„Chaos und Schüsse“ – Botschafter Baloun über die Evakuierung aus Afghanistan

Tschechien hat in den vergangenen Tagen 170 Afghanen aus Kabul evakuiert. Es handelt sich um Dolmetscher, Ortskräfte und deren Familien, die nach der Machtübernahme der Taliban plötzlich in Lebensgefahr waren. Für den tschechischen Botschafter in Afghanistan, Jiří Baloun, bedeutete die Rettung der Mitarbeiter praktisch vier Tage ohne Schlaf. Der Diplomat beschrieb am Donnerstag in Prag gegenüber den Medien, wie die Evakuierung abgelaufen ist.

Jiří Baloun | Foto: Kateřina Šulová,  ČTK

Botschafter Jiří Baloun erklärte, mit den Evakuierungsarbeiten habe sein Team am Samstag begonnen:

„Kurz vor Mitternacht sind wir zum Flughafen gefahren. Meine Mitarbeiter kehrten in die Botschaft zurück, um ihre Sachen zu packen und das Material zu beseitigen, das vernichtet werden musste, damit es nicht in die Hände derer gerät, die in das Gebäude später eindringen würden.“

Der Botschafter wurde anschließend seinen Worten zufolge über die geplante Landung einer tschechischen Militärmaschine informiert, die sich bereits in Baku befand. Die Ortskräfte und ihre Familien seien aufgefordert worden, zum Flughafen zu kommen, so Baloun:

Foto:  Tschechische Armee

„Schließlich waren wir trotz der Probleme fast die ersten, denen es gelungen ist, die Ortskräfte durch das Tor auf den Flughafen zu bringen. Die Situation war  inzwischen schlimmer geworden, die Tore wurden dicht gemacht, aber in dem Moment waren unsere Leute schon auf dem Flughafen. Die Maschine konnte jedoch nicht gleich starten. Mit einer neunstündigen Verspätung verließ sie am Abend dann Kabul. Wir fühlten Erleichterung, dass die erste Gruppe der Evakuierten ausgeflogen wurde.“

Am Montag spitzte sich die Lage jedoch laut Baloun zu. Um den Flughafen herum versammelten sich Zehntausende von Menschen. Es herrschte Chaos, und der Flugplatz wurde gesperrt. Die zweite tschechische Maschine konnte vorerst nicht landen. Die Lage änderte sich dem Diplomaten zufolge erst in der Nacht:

Kabuler Flughafen | Foto: Shekib Rahmani,  ČTK/AP Photo

„Alle Systeme auf dem Flughafen waren wieder in Betrieb. Die Maschine konnte am Dienstagvormittag landen.

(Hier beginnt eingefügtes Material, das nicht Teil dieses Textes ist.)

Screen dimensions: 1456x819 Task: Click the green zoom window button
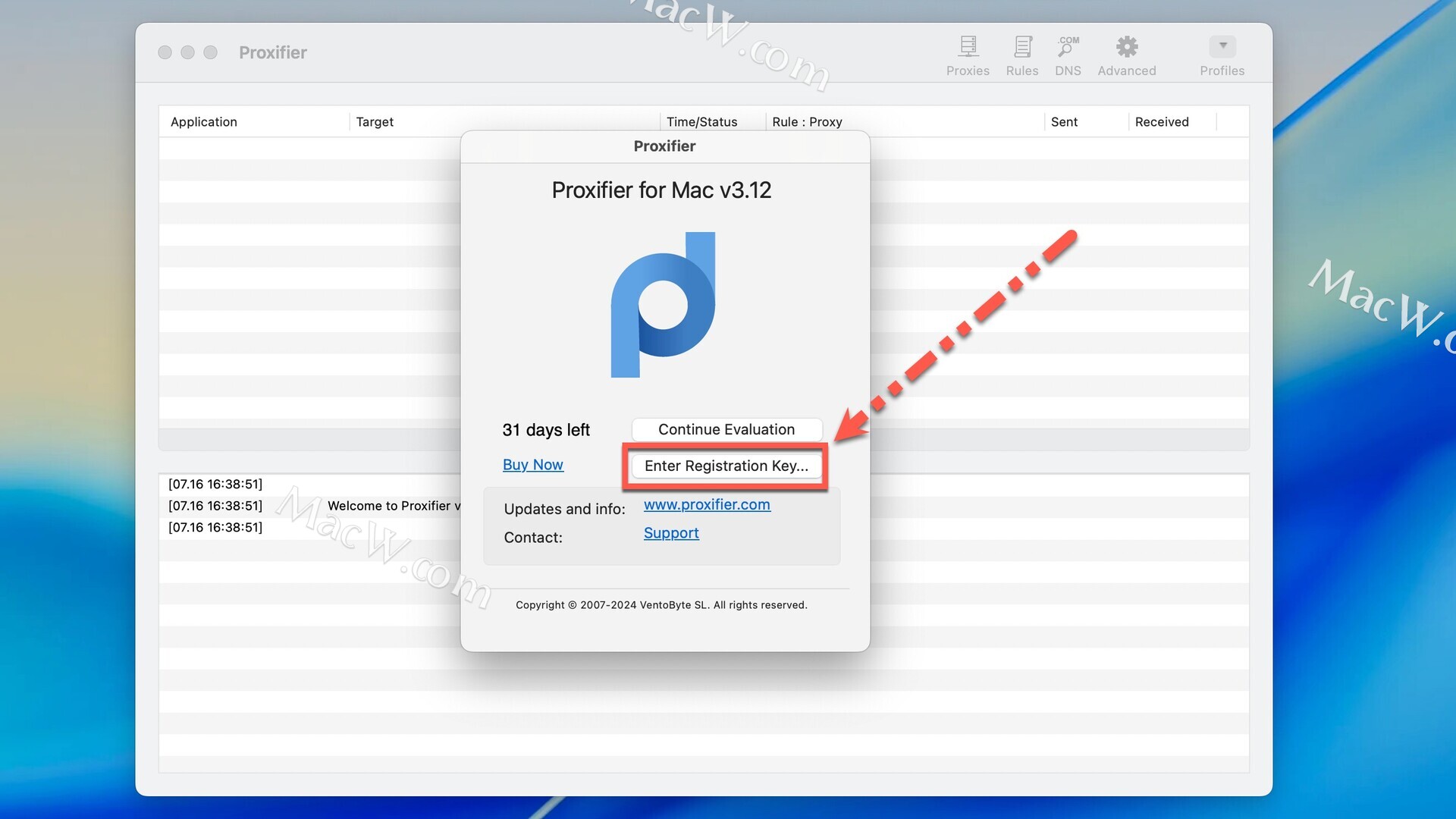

Wir begannen in Zusammenarbeit mit dem Operationsstab der Armee, deren Mitarbeiter telefonisch zu kontaktieren. Unsere Leute erwarteten sie am Tor zum Flugplatz. Die Situation war jedoch komplizierter als zuvor, denn etwa 200 bis 300 Meter vor dem Flughafen waren schon überall die Taliban stationiert und kontrollierten jeden, der zum Flughafen wollte. Dank einer hervorragenden Arbeit unseres Teams direkt vor Ort gelang es uns, alle betreffenden Personen auf den Flugplatz zu bringen.“

Der Botschafter sei dem Management des Flughafens dankbar, dass es die tschechische Maschine etwas länger auf der Startbahn warten ließ, als es üblich war. Denn die Flugzeuge sollten sich dort eigentlich nicht lange aufhalten, um den Verkehr nicht zu blockieren.

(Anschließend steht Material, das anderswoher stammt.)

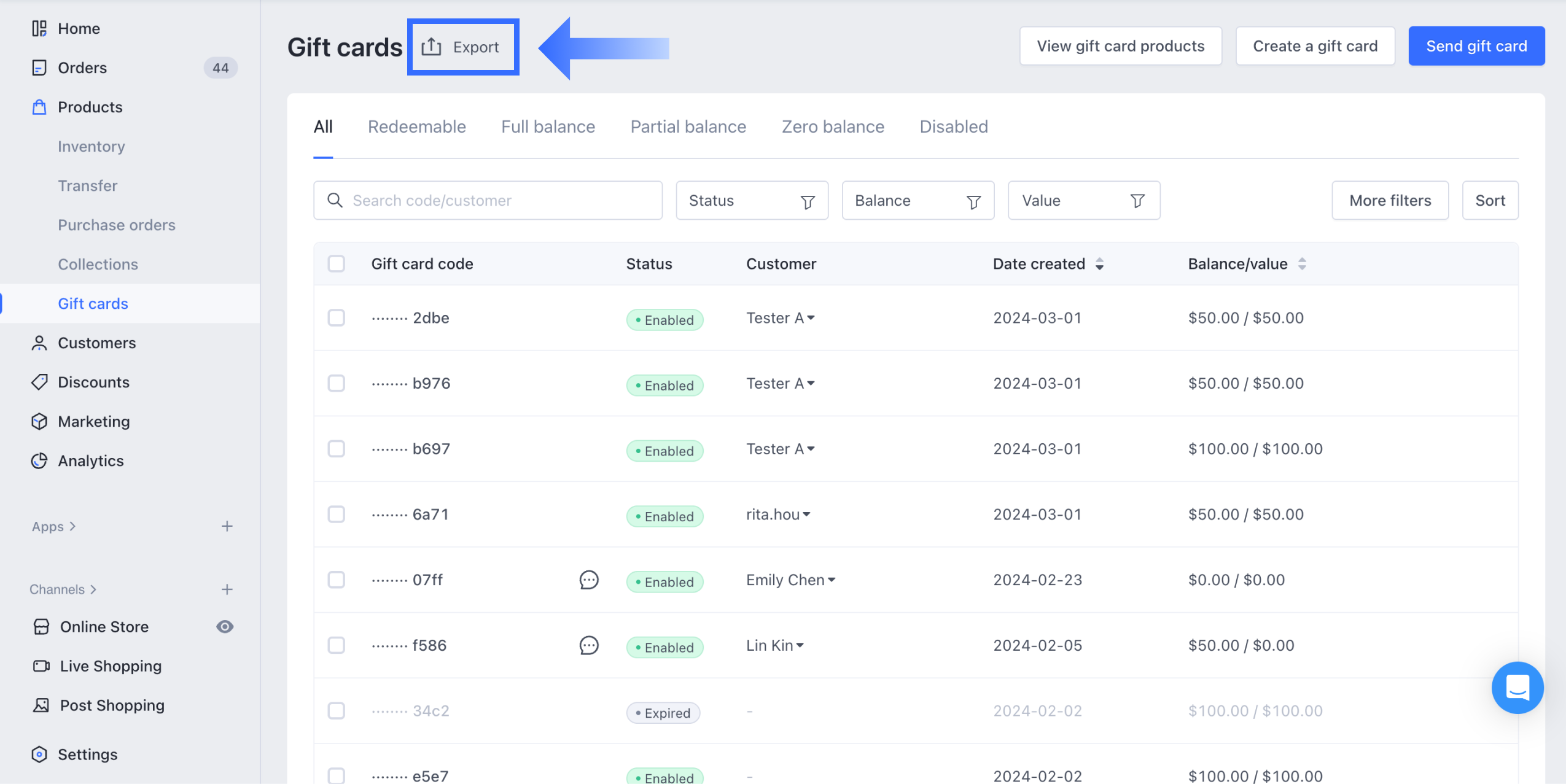Click Create a gift card button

Tschechische Maschine zurück in Prag | Foto: Vít Šimánek,  ČTK

„Wir sind etwa vier Stunden später als geplant gestartet, aber zu der Zeit waren alle Menschen, die wir auf der Liste hatten, an Bord. Auch ich bin mit dem Security-Team mitgeflogen. Es war geplant, dass mit einer weiteren Maschine neue Helfer nach Kabul kommen würden. Wir hatten schon den vierten Tag infolge fast nicht geschlafen,  da war es besser, ein neues Team zu entsenden. Genauso haben es auch andere Staaten gemacht. Wenn ich nun die ganze Operation bewerte – der Entwicklung in Afghanistan ungeachtet – bin ich der Meinung, dass sich Tschechien nicht schämen muss. Wir haben so  viele Menschen mitgenommen, wie wir imstande waren auszufliegen.“

General Baloun war am 1. Januar 2020 zum Botschafter in Afghanistan ernannt worden. Zuvor war er der stellvertretende Generalstabschef der Tschechischen Armee.